When Arthur Schnitzler penned "La Ronde" in 1897, it was so controversial that it didn't play in public until 1920. When composer/writer Michael John LaChiusa and director/choreographer Graciela Daniele debuted "Hello Again" at Lincoln Center in 1993, Don't Ask Don't Tell was freshly minted and Clinton hadn't yet played hide the cigar with Monica Lewinsky. America hadn't quite entered post-modern sexuality yet, and there was still an innocence that has all but departed 24 years later.

"Hello Again" (the English translation of "La Ronde") details a daisy chain of sexual encounters and love affairs among ten archetypical characters in ten scenes. Each of its characters appears in two consecutive scenes, with The Whore from scene 1 completing the "circle" in scene 10 with The Senator. It scrutinizes the sexual morals and class ideology by choosing characters across all levels of society (The Soldier, The Young Thing, etc.). The play offers social commentary on how sexual contact transgresses boundaries of class.

Twenty-four years hasn't stunted the joys of LaChiusa's music and the fun of watching the story unfold in ten different time periods in the film adaptation directed by Tom Gustafson and written by Cory Krueckeberg. It has, unfortunately, weakened the shock value and delivers ten stories that progressively lose their power as the inevitable, lonely conclusion becomes obvious in scene after scene. The big question at the end of "Hello Again" is, "Why now?" The nihilistic view of love and sex was a celebratory if sad message at the end of the '80s / Ronald Regan era, but when placed in the context of our current world -- where sex is arranged via mobile phone and ordered like dinner -- it wears thin.

The music sounds glorious, and it was a joy to hear talents from Cheyenne Jackson to Audra McDonald tackle the complex rhythms and dissonance of LaChiusa's messy and magnificent score. Rumer Willis is a standout, and the strains of "I'm morally bankrupt" and "I can't remember my husband's face..." rise above the mundane ten rounds of sex. T.R. Knight is appropriately chilly with his beautiful Young Wife (Willis) and heartbreaking when he finally finds the love of his life (Tyler Blackburn as The Young Thing) just before sinking into the ocean on a famous luxury liner. Martha Plimpton bookends the movie with a sober and sad performance as The Senator, embodying all the pain and loneliness of LaChiusa's opening lines, "Hey there. Where you goin' soldier."

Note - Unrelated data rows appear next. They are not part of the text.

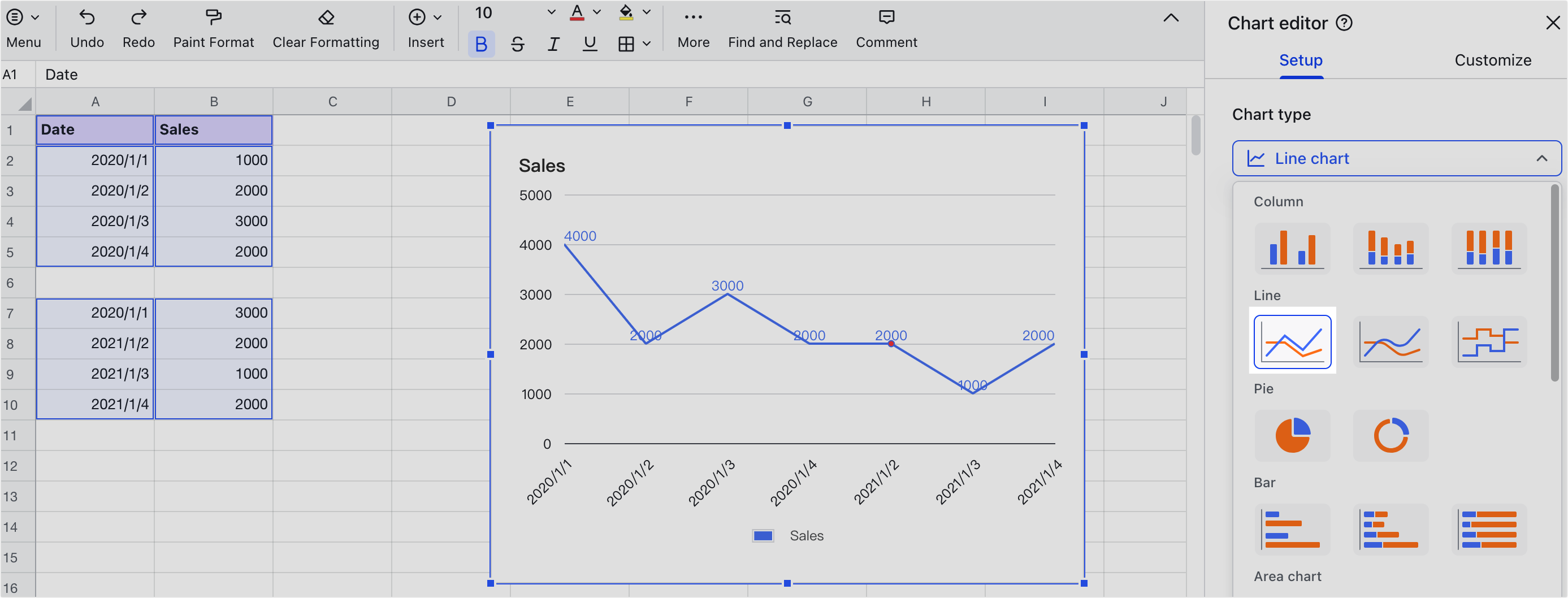Activate the Paint Format tool
Viewport: 1568px width, 598px height.
[x=213, y=18]
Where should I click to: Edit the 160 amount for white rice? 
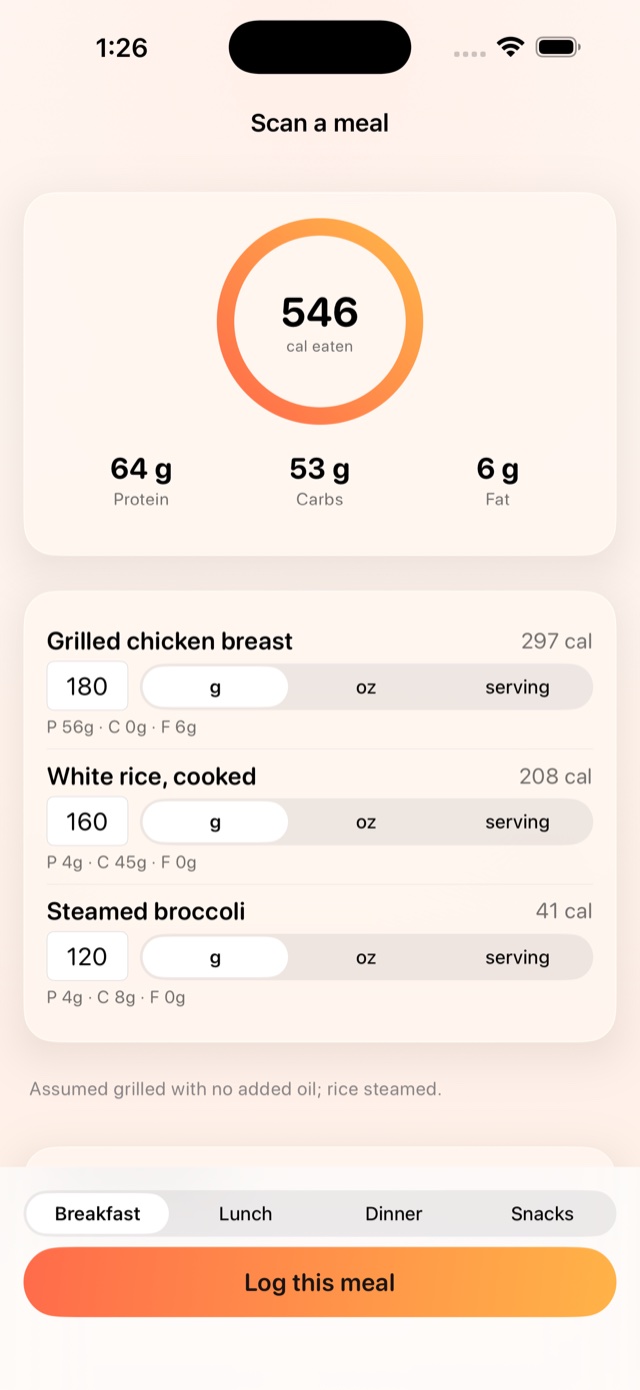[x=87, y=822]
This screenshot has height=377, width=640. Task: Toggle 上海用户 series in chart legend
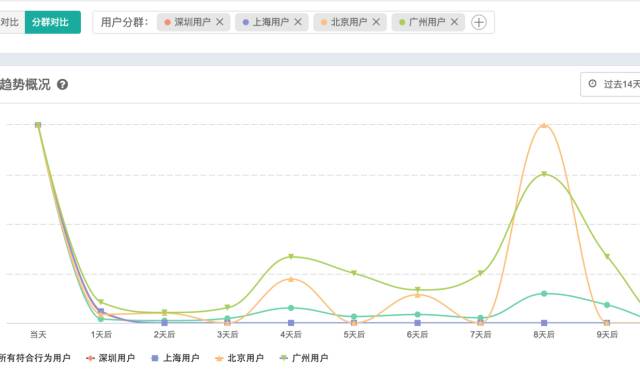click(x=175, y=358)
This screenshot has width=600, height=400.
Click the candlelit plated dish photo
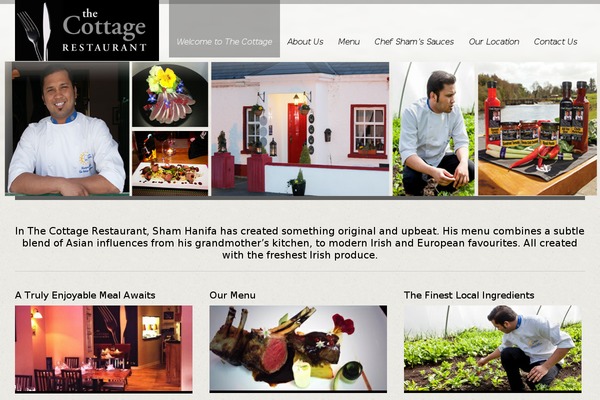(170, 163)
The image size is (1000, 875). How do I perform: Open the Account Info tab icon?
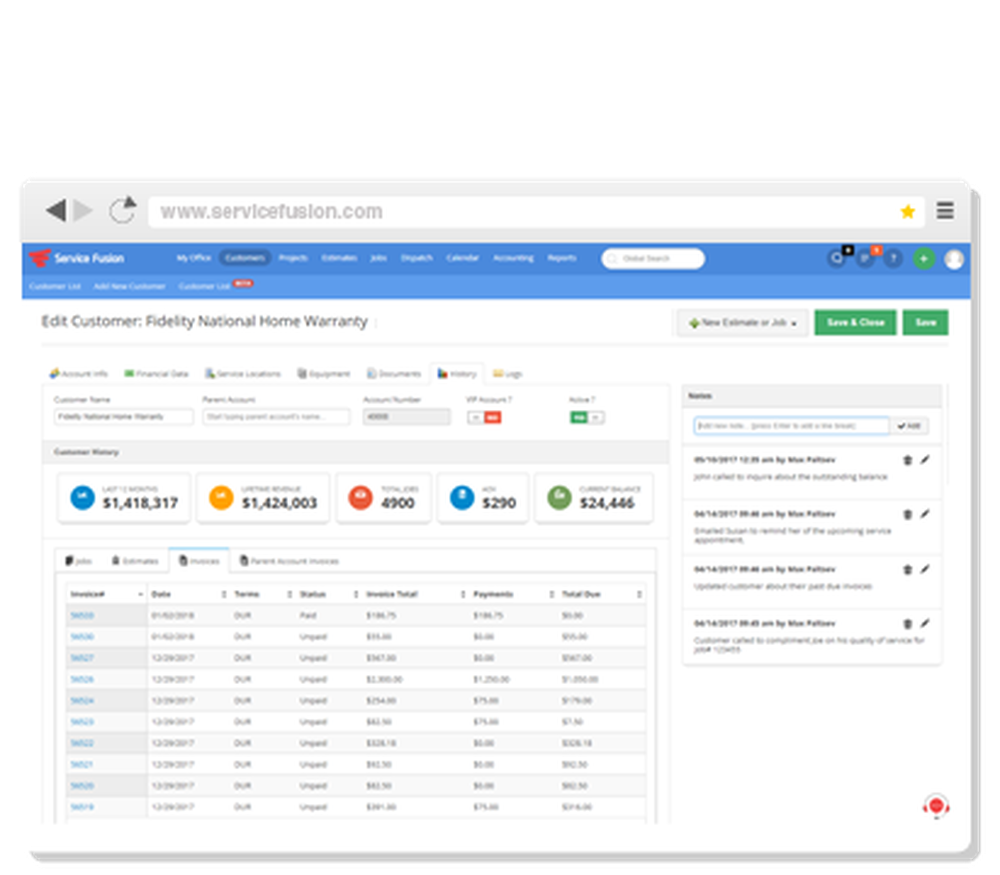click(x=55, y=373)
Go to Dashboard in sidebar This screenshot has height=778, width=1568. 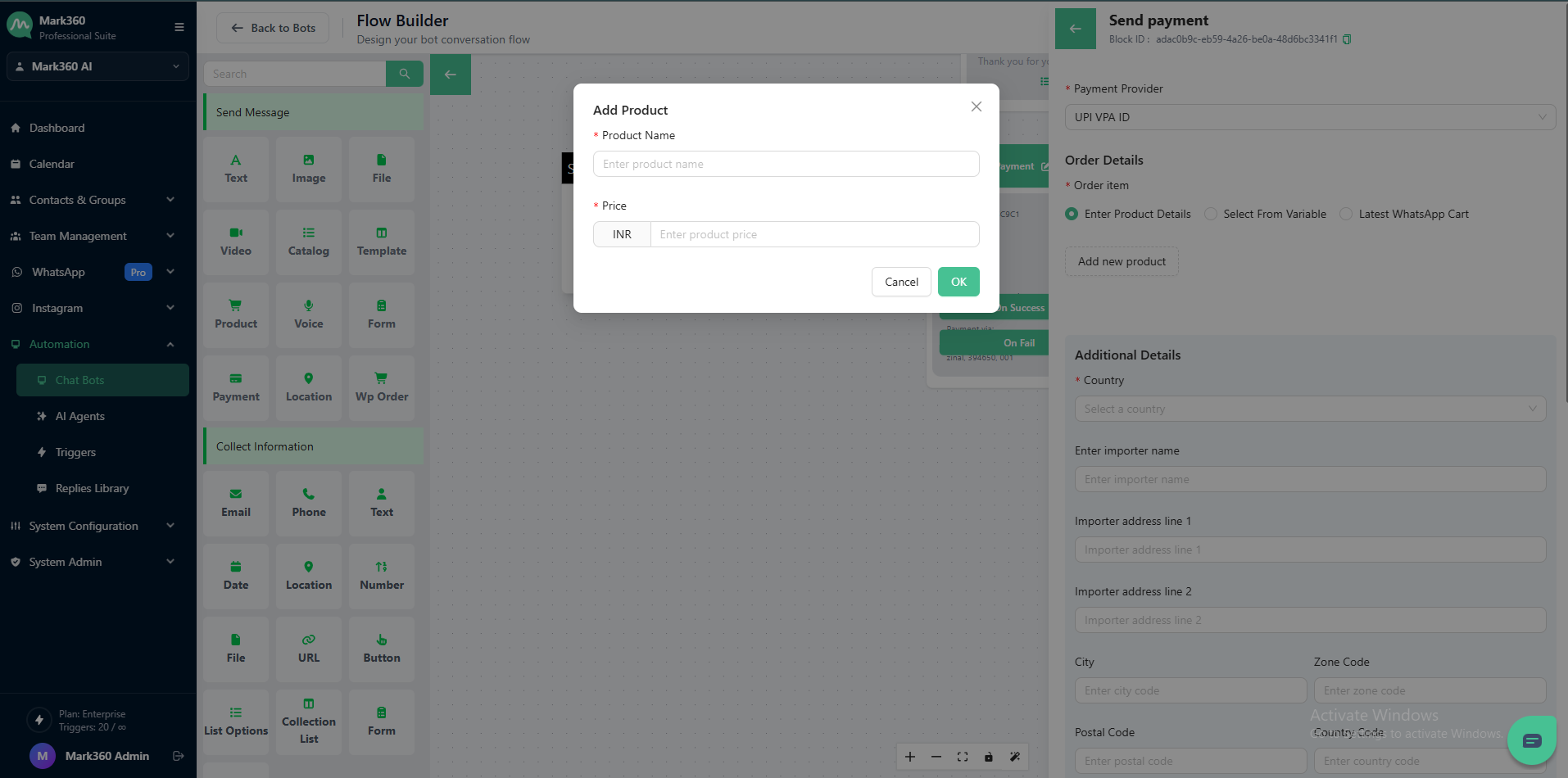click(57, 128)
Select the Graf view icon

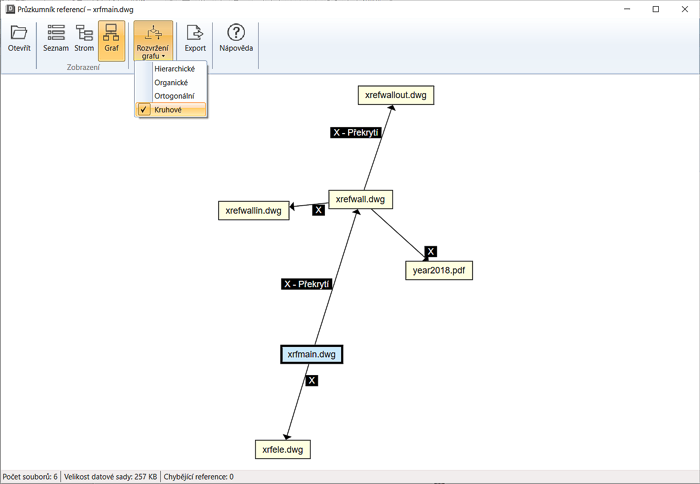[x=111, y=34]
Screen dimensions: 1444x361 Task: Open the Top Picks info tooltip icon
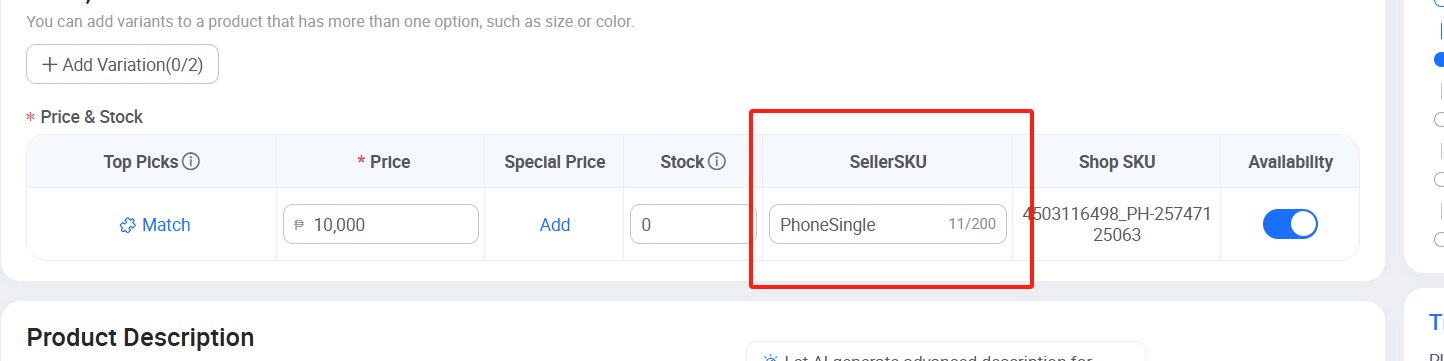[191, 161]
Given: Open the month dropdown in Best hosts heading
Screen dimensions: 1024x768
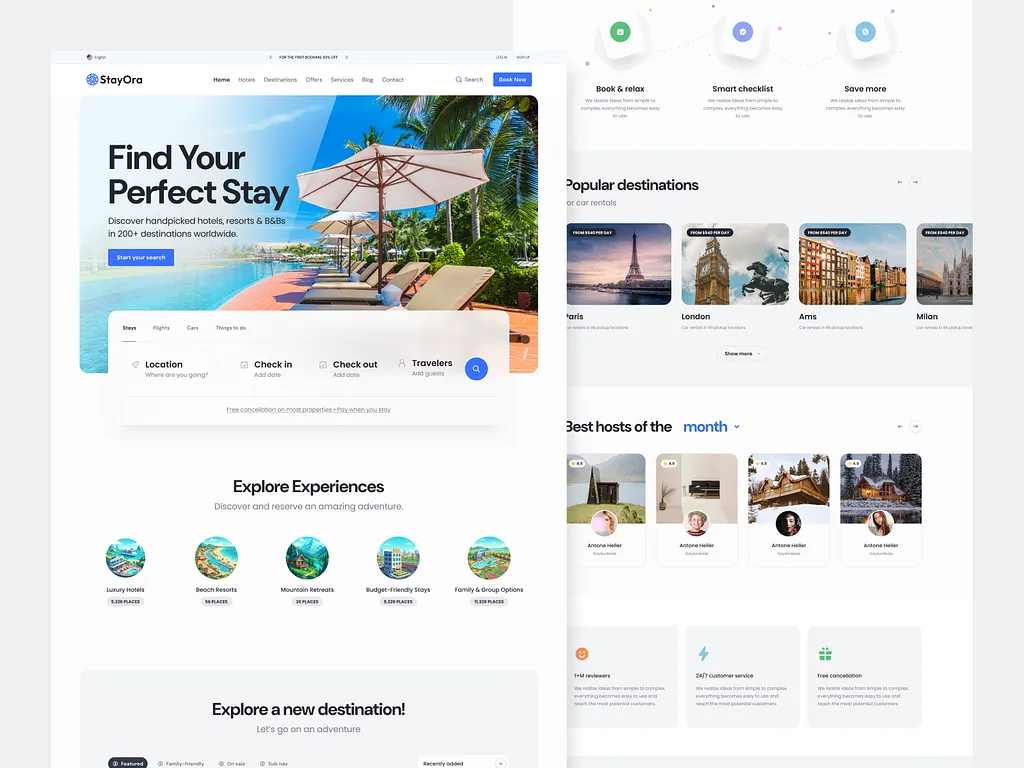Looking at the screenshot, I should (x=710, y=426).
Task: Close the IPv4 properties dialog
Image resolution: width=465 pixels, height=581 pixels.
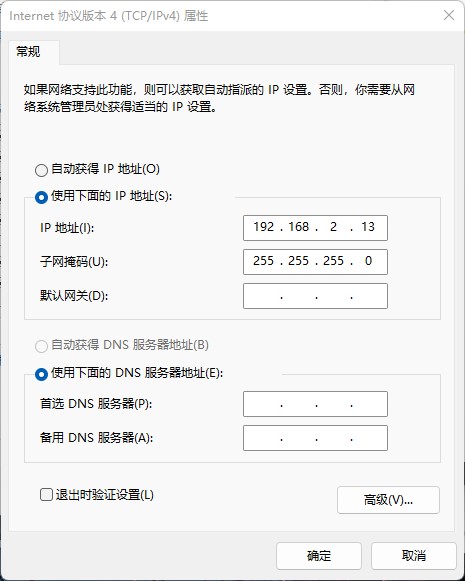Action: [449, 15]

Director Gustafson and writer Krueckenberg have tried to modernize the material, changing the genders of The Whore and The Politician to explore more gender bending / sexual liberation. And there is lots of sex - some of it hot, some of it sad, some of it harsh. The movie is beautifully shot but stylistically uneven, sometimes feeling like a Fellini film and sometimes like an episode of "Glee," both in look and sensibility. If you're a fan of LaChiusa's music "Hello Again" is an elegant and horny 100 minutes that starts to drag but is saved by the 11th hour arrival of McDonald and Plimpton.